High Energy Statistics

Before I begin apparently this word has become a piece of high energy physics jargon. However its usage has become so ingrained in everything I do. High statistics = lots of events, low statistics = not many data points. It has got to the point where I am not even sure that this is not common usage of the term. But there it is.

Several months ago I listened to a RI discussion on some issue in botany as a podcast whilst out running. A member of the audience asked an uneducated question to which I found myself rattling off a standard particle physics response. The subject matter was of a statistical nature. In science \(X\) rarely happens because of \(Y\), instead we have evidence for \(X\) in some sample \(Y\). It prompted a long think of the similarities between particle physics and botany.

The First Modern Statistician.

After a brief stint teaching, Ronald Aylmer Fisher turned down Karl Pearson, the worlds foremost expert on statistical theory, and a position at University College London, to instead move to work for at the Rothamsted Experimental Station. Here he could look at a wealth of agricultural data that had been accumulated over 80 years. It was during his time here that he developed what became the foundations of modern statistical theory, in the invention of the analysis of variance (ANOVA), error functions of statistics and popularised modern usage of Maximum Likelihood Methods and p-values.

But why plants?

Randomness, is a part of nature. Randomness is just as crucial to evolutionary biology as sunlight or nutrients. Thus on trying to analyse why crops behaved this way or that, Fisher had to master randomness itself in order to arrive at the truth.

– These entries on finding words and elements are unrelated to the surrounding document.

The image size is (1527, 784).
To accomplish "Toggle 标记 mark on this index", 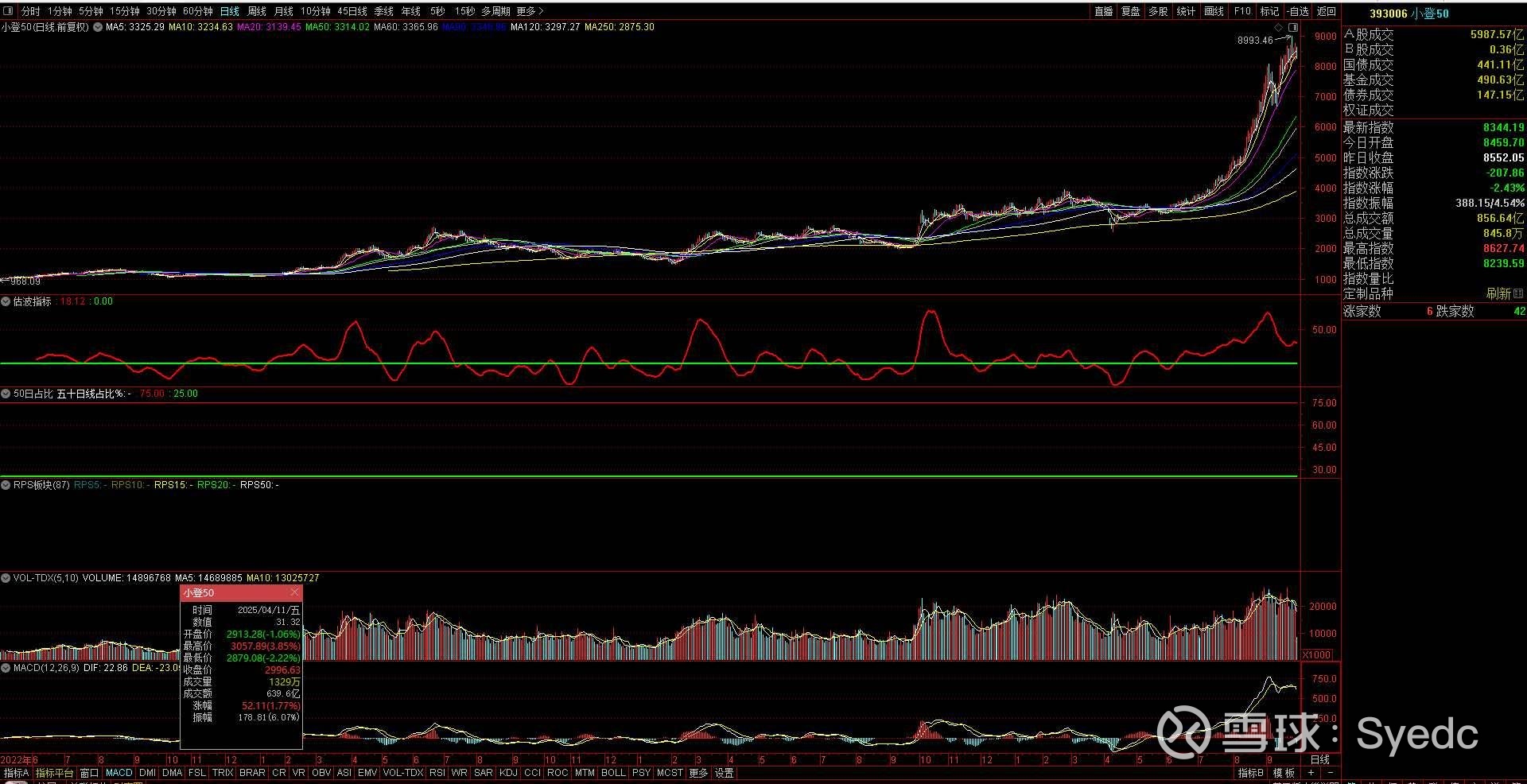I will tap(1269, 11).
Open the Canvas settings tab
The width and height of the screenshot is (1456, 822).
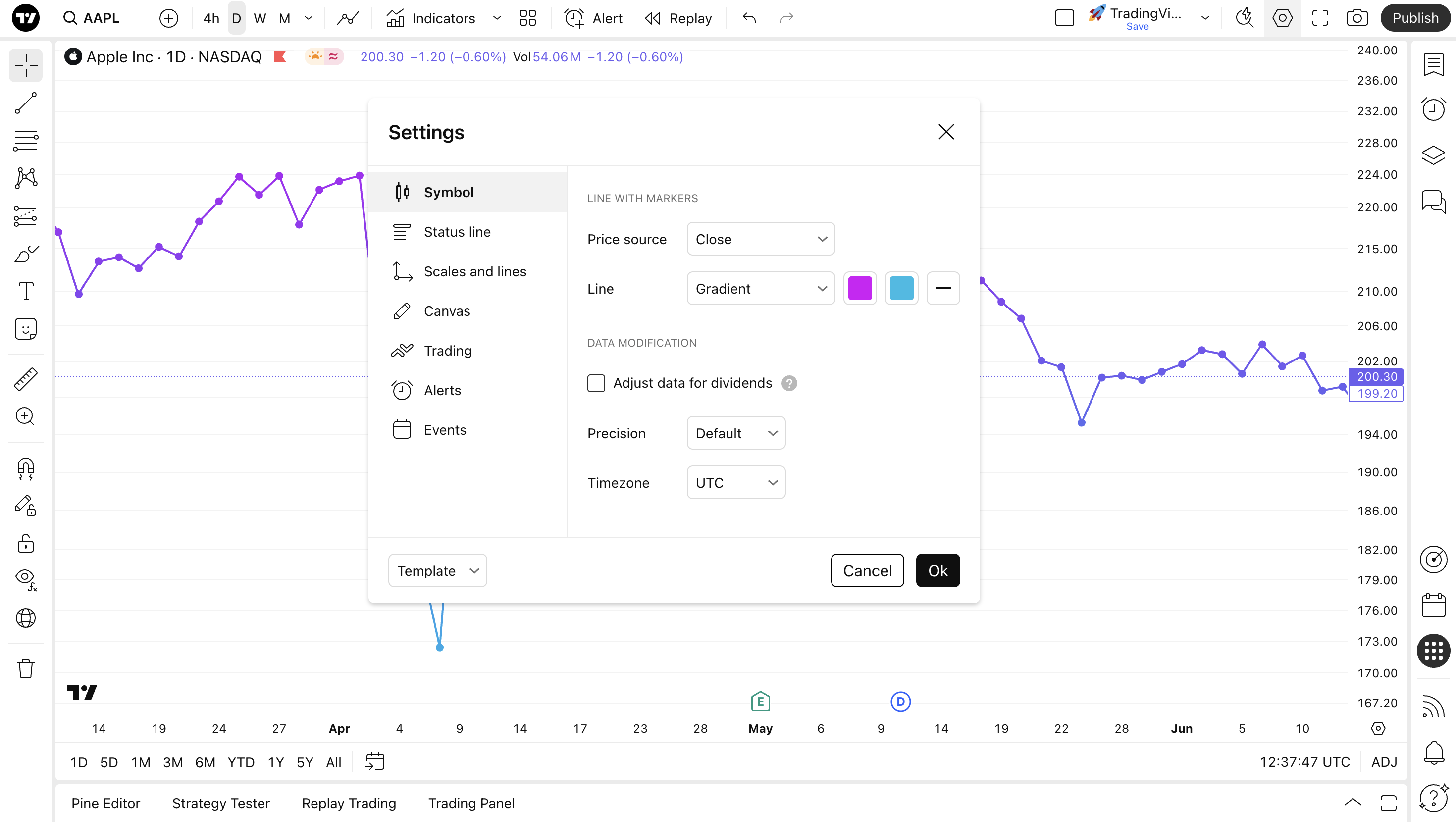(447, 311)
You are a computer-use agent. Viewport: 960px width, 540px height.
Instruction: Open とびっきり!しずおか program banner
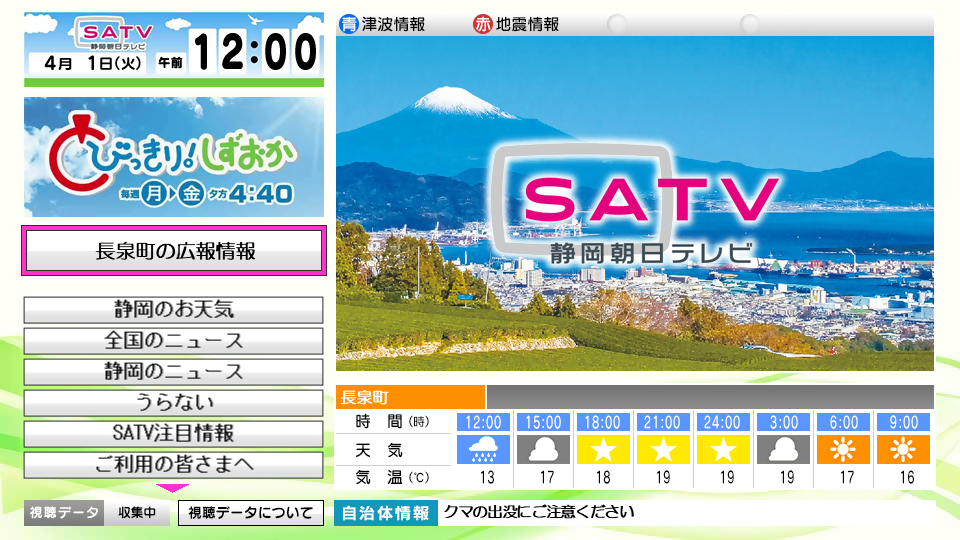[174, 157]
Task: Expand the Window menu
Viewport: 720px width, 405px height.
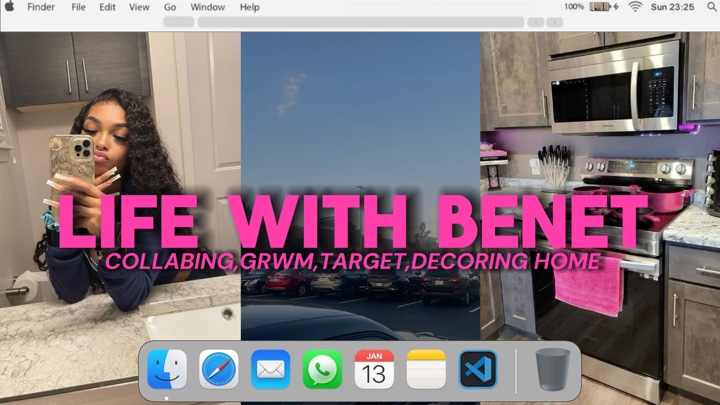Action: click(x=207, y=7)
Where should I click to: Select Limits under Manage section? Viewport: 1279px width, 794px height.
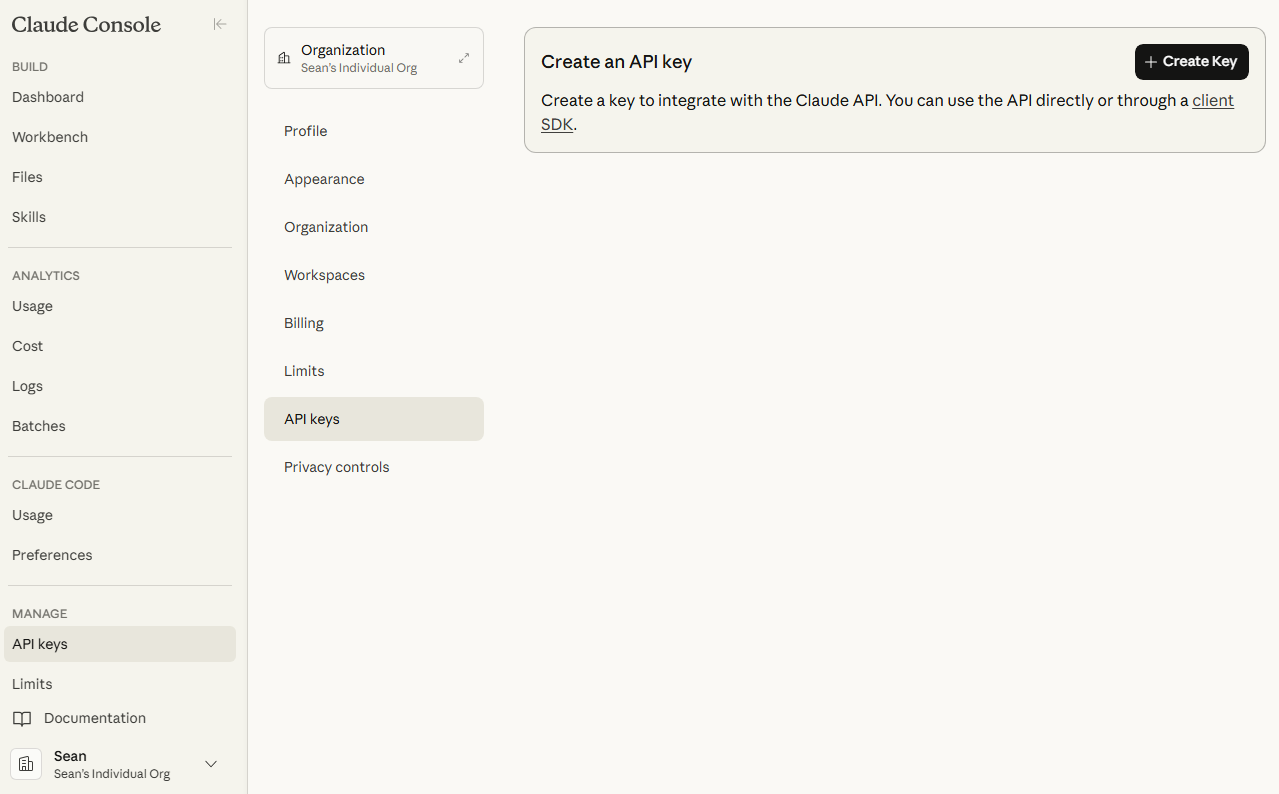point(31,684)
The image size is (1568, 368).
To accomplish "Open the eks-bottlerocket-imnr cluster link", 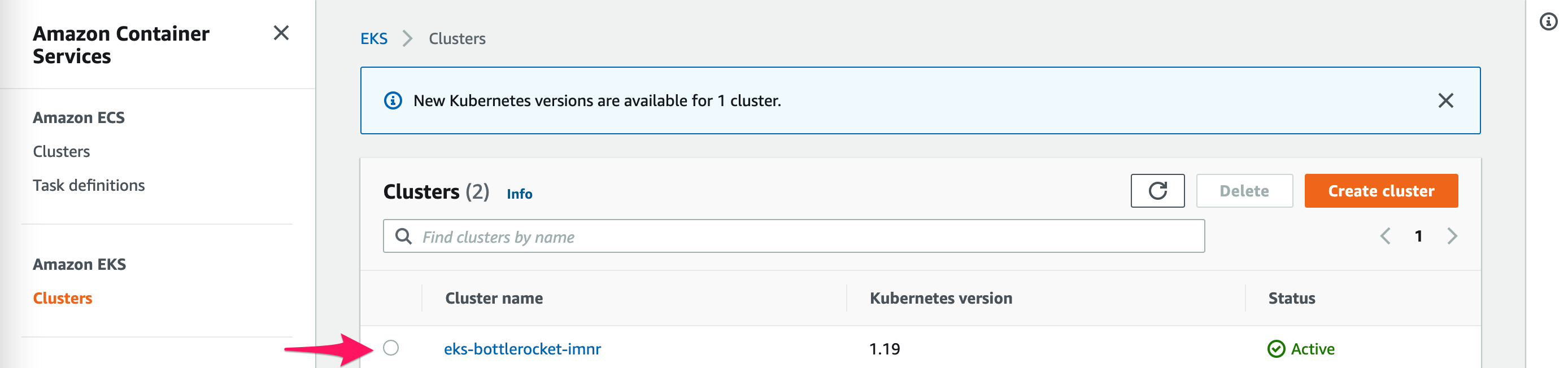I will pos(522,349).
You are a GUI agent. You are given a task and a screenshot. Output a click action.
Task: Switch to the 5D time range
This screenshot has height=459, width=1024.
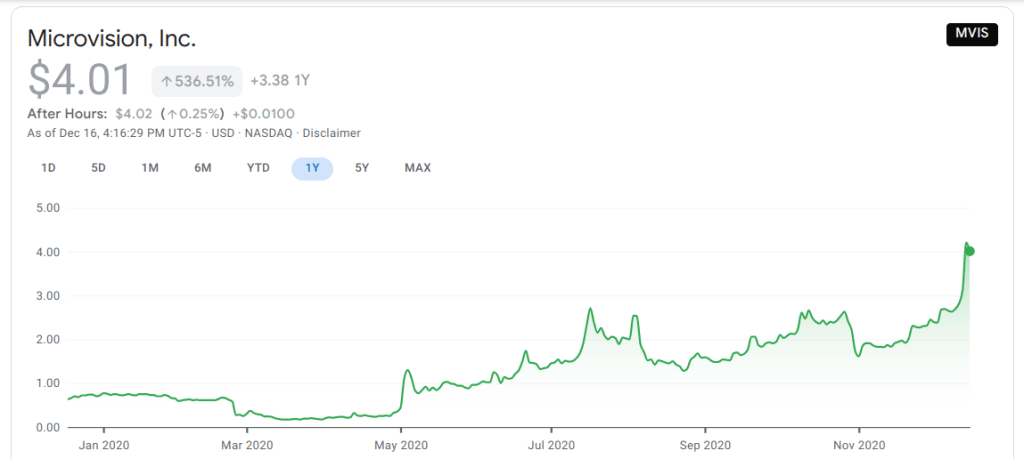coord(98,168)
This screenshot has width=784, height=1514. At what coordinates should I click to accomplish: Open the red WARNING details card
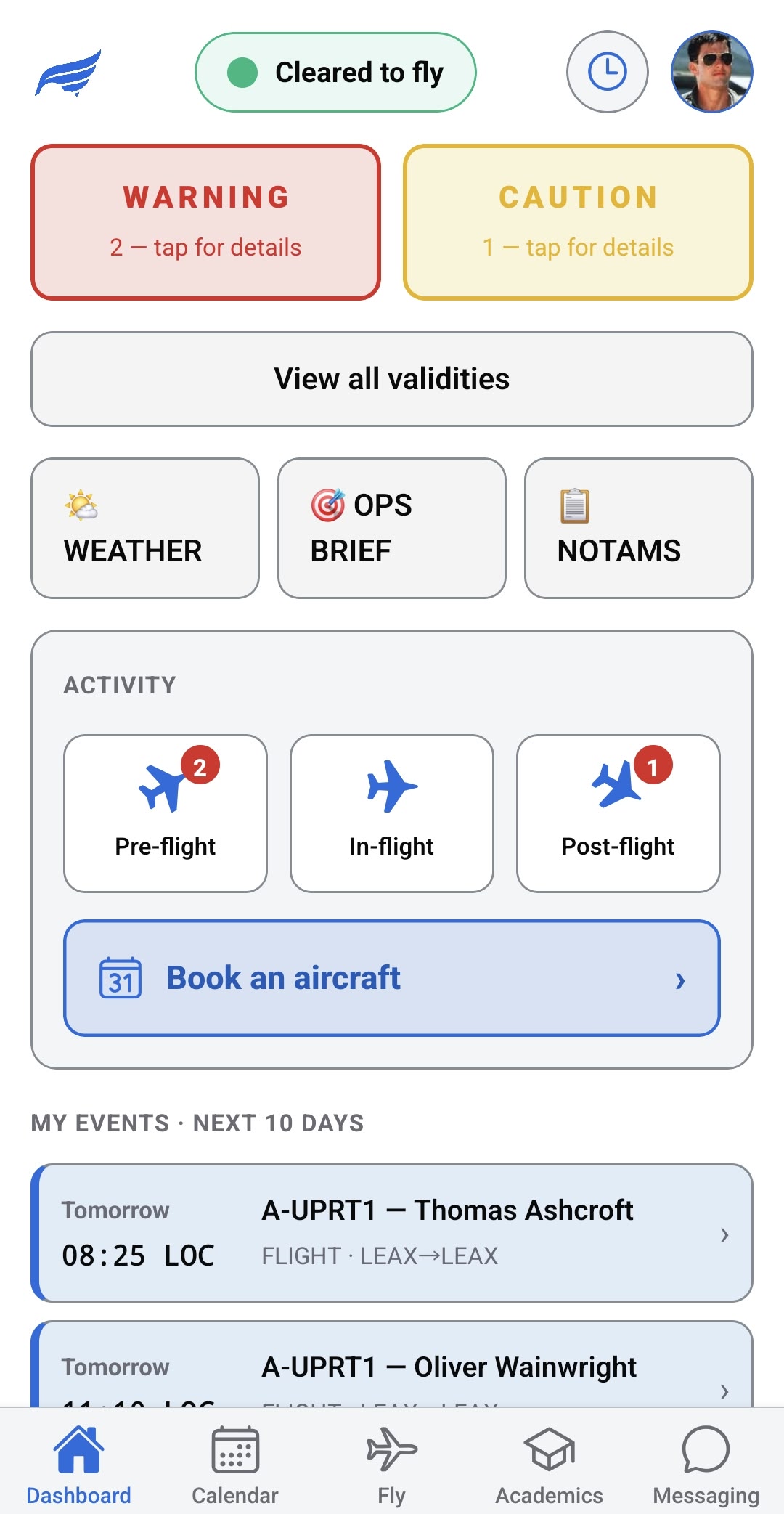coord(206,222)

The wealth of data at Rothamsted allowed Fisher to forever change the way we assess the outcome of experiments. When randomness is involved high statistics is the only way to extract the truth

Scaling up to Particles

Particle physics has randomness built in. Randomness that Einstein famously rejected saying ‘God does not play dice!’ quantum weirdness is weird because probability plays a leading roll in in describing how particles live and die. Each of the primary experiments at the LHC produces more data the entire 80 year Rothamstead archive every single second. As such every analyst is trained to see the quantity of data received as statistics. The Higgs boson isn’t a lump of rock that we poke with sticks and write down how it wiggles. The plots and distributions are literally manifestations of how the Higgs looks and behaves.
It’s a Higgle!

Bigger Stats = Bigger Data

Hence the need for the world wide web and now the grid. Why physics departments around the world are investing billions into high energy physics oriented data centres. Just like the randomness in biology that sparked a revolution in evolutionary genetics, quantum weirdness in particle physics is pushing for faster analyses, of denser information, of quantities of data never before seen on experimental scales. Our models can involve hundreds or even tens of thousands of parameters, and the billions of measurements split over several measurements and statistics is at the heart of it all.